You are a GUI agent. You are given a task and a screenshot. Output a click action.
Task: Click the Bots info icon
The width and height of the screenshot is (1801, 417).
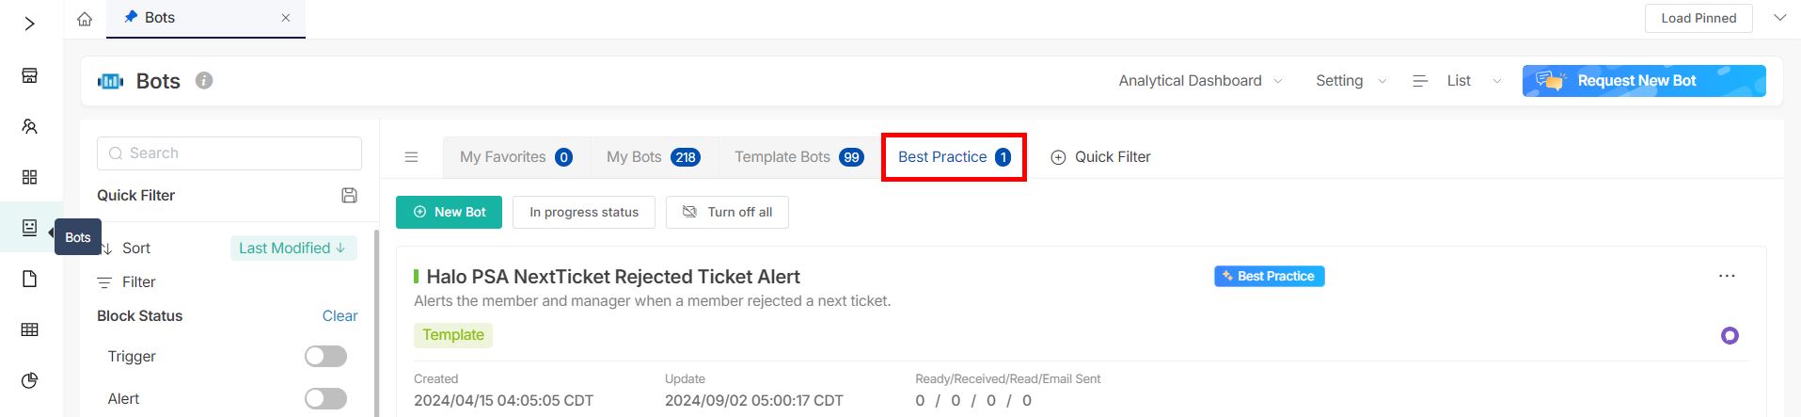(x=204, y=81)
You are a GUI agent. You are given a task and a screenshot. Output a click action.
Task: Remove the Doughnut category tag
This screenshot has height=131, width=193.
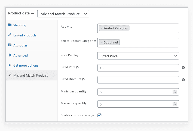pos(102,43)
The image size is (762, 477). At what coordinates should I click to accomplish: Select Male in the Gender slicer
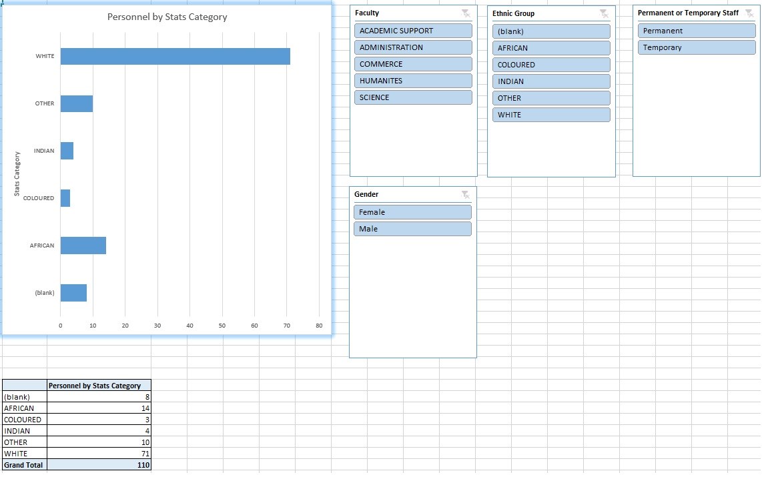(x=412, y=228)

--

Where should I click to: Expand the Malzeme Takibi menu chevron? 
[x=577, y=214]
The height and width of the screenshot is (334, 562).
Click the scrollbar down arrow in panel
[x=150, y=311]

▸ WHAT THE EXERCISE ASKS: Write out the items word for word, starting at the line that contains "Where should I" and ending after the line that contains "[x=150, y=311]".

▸ FINAL RESULT:
Where should I click to: Expand the Malzeme Takibi menu chevron? 
[x=577, y=214]
The height and width of the screenshot is (334, 562).
Click the scrollbar down arrow in panel
[x=150, y=311]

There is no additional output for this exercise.